AGI - Une jeune nation marquée par des conflits systématiques, des crises humanitaires et une fragilité politique persistante, mais profondément animée par une vitalité irrépressible. Tel est le portrait à double visage du Soudan du Sud qui s’est dégagé de la rencontre “Soudan du Sud: entre conflits chroniques et désir de vivre”, promue lors du Meeting de Rimini par l’Association des Volontaires pour le Service International (AVSI), le Service de Promotion du Soutien Économique (SPSE), la Conférence Épiscopale Italienne (CEI) et l’Agence Italienne de Coopération au Développement (AICS). Dans la plus jeune nation du monde, ayant obtenu l’indépendance du Soudan en 2011, la situation sur le terrain est dramatique: selon les données de l'ONU, sur 12 millions d'habitants, 9,3 millions ont besoin d'aide humanitaire, 7,7 millions vivent dans une grave insécurité alimentaire, et la guerre au Soudan voisin a exacerbé la crise, forçant 1,2 million de réfugiés à s'installer dans le pays.
Dans ce contexte, le monde des affaires italien apporte sa contribution. Piero Petrucco, PDG d'Icop Spa, a évoqué la création d'une école technique à Rumbek, construite parallèlement à la construction d'un pont. “Notre rêve est de faire de l'école un incubateur social, où l'éducation et l'entreprise peuvent aller de pair”, a-t-il expliqué, soulignant comment l'expertise technique et la vision entrepreneuriale peuvent générer un développement humain intégral. Face au scepticisme quant à la véritable efficacité de la coopération, la réponse des intervenants au colloque a été unanime.

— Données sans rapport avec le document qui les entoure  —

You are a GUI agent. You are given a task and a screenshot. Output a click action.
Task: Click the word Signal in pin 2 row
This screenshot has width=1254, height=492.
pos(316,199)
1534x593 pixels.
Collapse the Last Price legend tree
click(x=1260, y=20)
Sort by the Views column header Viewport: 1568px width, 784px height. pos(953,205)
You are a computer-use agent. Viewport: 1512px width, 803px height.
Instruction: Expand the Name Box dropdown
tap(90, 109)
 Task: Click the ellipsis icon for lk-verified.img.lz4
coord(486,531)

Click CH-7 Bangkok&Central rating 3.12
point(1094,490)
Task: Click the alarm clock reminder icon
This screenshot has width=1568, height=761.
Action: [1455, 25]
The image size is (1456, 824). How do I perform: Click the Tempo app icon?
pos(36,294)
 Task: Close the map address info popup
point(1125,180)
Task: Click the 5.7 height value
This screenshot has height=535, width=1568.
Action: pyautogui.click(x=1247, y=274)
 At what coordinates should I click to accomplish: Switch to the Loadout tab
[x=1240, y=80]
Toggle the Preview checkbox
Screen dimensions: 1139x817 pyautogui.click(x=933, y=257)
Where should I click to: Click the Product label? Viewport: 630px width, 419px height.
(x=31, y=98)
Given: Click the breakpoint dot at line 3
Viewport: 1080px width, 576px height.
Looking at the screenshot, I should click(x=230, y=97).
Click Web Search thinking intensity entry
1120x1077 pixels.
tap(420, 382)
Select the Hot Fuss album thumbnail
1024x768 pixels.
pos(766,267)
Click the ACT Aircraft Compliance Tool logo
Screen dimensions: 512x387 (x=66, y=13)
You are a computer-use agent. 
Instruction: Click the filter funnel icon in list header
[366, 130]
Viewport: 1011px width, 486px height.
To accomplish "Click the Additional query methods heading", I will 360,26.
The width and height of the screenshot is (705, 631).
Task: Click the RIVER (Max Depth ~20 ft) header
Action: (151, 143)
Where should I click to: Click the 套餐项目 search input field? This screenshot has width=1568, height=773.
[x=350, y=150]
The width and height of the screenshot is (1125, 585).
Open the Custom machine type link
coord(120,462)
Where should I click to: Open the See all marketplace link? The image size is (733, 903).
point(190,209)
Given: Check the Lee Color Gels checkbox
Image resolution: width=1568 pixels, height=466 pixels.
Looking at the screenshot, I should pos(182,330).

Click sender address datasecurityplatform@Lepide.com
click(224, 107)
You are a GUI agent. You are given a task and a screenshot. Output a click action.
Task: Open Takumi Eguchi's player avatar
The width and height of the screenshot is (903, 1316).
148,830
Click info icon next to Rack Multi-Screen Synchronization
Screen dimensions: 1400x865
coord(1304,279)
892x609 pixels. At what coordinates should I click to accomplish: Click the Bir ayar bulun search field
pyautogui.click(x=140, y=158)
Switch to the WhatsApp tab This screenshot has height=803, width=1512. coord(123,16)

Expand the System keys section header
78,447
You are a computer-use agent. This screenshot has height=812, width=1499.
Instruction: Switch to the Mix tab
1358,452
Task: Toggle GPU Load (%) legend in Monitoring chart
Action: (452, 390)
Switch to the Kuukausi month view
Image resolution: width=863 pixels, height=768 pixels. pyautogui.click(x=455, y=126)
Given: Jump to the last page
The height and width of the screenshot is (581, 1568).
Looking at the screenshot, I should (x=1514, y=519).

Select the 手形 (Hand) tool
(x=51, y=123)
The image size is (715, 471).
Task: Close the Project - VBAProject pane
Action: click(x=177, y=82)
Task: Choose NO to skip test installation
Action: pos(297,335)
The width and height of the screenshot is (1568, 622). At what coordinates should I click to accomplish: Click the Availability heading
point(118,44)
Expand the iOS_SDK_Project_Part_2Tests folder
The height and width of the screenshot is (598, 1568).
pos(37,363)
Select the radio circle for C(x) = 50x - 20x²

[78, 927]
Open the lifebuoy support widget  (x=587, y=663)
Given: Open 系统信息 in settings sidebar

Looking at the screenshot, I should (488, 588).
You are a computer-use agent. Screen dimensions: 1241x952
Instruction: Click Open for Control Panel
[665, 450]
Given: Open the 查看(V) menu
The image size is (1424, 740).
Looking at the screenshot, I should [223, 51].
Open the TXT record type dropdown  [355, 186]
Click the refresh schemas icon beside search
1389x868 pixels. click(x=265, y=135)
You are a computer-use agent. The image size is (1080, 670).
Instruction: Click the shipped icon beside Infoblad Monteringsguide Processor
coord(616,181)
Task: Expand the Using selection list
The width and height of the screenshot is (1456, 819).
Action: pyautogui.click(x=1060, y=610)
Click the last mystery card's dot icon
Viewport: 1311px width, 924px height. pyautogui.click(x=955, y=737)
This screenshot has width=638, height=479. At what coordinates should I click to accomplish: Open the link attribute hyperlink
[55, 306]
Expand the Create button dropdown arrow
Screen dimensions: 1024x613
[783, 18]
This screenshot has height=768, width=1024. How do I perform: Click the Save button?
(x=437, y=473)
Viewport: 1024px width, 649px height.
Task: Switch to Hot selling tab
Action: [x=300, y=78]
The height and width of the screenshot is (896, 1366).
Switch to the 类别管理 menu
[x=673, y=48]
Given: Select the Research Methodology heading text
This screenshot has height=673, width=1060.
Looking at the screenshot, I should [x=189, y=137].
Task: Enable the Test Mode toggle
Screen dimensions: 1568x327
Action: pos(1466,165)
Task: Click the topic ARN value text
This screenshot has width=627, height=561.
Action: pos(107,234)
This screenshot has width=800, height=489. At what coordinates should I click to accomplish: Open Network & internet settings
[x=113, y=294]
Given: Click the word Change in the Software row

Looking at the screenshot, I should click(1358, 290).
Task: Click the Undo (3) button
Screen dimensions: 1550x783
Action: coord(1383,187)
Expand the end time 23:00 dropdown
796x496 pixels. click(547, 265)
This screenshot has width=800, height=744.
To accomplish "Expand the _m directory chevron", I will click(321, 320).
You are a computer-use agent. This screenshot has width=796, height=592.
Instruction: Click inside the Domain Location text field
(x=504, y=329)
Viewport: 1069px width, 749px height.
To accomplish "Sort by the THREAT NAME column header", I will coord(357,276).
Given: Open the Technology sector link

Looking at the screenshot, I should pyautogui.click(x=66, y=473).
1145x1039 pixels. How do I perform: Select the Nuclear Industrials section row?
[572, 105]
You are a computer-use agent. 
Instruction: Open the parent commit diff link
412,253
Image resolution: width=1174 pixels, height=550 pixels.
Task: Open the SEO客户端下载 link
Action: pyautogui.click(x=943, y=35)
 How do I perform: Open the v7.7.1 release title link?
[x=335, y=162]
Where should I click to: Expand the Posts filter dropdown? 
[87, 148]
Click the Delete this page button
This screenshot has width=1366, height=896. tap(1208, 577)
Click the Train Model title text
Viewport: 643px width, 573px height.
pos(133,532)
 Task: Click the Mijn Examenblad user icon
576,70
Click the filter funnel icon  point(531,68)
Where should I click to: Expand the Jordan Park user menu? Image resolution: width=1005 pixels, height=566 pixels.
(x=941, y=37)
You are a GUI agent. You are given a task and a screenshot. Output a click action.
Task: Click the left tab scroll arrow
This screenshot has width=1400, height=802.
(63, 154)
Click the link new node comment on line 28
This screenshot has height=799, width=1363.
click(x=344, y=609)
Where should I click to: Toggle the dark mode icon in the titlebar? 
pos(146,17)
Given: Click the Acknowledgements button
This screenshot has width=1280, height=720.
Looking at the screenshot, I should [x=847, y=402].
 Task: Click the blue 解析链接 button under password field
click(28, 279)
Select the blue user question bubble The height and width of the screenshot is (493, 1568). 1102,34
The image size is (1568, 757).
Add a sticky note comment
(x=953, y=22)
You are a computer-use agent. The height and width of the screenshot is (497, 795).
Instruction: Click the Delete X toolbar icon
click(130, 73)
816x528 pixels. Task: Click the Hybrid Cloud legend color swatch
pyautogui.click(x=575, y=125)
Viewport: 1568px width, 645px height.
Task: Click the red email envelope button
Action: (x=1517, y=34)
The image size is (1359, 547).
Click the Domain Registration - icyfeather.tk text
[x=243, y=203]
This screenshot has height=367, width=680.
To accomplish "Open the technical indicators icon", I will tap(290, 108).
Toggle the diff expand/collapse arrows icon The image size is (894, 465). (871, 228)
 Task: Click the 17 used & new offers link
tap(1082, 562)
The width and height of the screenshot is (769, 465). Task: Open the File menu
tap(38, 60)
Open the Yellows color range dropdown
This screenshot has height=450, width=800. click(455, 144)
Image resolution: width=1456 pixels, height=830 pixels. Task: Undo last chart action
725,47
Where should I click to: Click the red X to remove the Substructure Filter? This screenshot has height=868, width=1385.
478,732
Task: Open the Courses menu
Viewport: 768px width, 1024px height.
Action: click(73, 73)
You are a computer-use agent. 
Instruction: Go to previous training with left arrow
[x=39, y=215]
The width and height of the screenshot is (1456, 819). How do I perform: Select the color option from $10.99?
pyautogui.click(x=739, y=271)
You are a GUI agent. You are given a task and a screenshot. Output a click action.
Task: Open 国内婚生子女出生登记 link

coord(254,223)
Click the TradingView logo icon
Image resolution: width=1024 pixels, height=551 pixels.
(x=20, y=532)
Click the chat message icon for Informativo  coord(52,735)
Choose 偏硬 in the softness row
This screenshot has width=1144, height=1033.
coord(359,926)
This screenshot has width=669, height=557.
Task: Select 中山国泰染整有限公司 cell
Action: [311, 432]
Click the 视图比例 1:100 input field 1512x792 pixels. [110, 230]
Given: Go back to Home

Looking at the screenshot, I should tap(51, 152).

“Chaque goutte compte. De nombreuses gouttes naissent des fleuves”, a affirmé pour sa part Christian Carlassare, évêque de Bentiu, missionnaire au Soudan du Sud depuis vingt ans. Pour l’évêque, la coopération ne se résume pas à la mise à disposition de ressources, mais à l'engagement de former des personnes capables de construire leur propre avenir. Un chemin long et complexe, exigeant humilité et réalisme, “mais qui trouve sa force dans la résilience d'un peuple qui, malgré tout, ne cesse jamais de chercher la vie”. Grièvement blessé dans une embuscade il y a des années, Mgr Carlassare a choisi de rester, porté par le courage de son peuple. Aujourd'hui, son diocèse se concentre sur trois piliers fondamentaux : l'évangélisation, la justice et, surtout, l'éducation. “L’éducation ouvre la capacité des jeunes à comprendre l'Évangile, à juger ce qui se passe et à changer le destin du pays”, a-t-il expliqué, soulignant les écoles techniques et les projets de formation professionnelle lancés avec l'AVSI et le soutien de la Conférence épiscopale italienne (CEI).
La crise alimentaire reste toutefois l'une des blessures les plus profondes. Valerie Guarnieri, directrice exécutive adjointe du Programme alimentaire mondial, a lancé un avertissement sévère: “Le Soudan du Sud traverse une période très difficile. Il existe un risque sérieux de famine dans deux zones particulièrement vulnérables”. L'agence des Nations Unies vient en aide à 4,3 millions de personnes, mais les défis logistiques sont immenses, les routes impraticables nécessitant souvent des ponts aériens coûteux pour acheminer l'aide.
Gino Barsella, ancien représentant d'AVSI au Soudan du Sud, a souligné l'urgence d'un changement de paradigme dans l'approche humanitaire. “Après soixante ans d'aide humanitaire, la population était habituée à tout recevoir. Aujourd'hui, il est crucial d'éduquer les gens à l'autosuffisance”, a-t-il affirmé, soulignant l'importance de l'éducation, car “sans éducation, la paix ne peut se construire”. Cet engagement se traduit par des projets concrets, comme la médiation entre bergers et agriculteurs, qui transforme les conflits en opportunités de dialogue et de développement.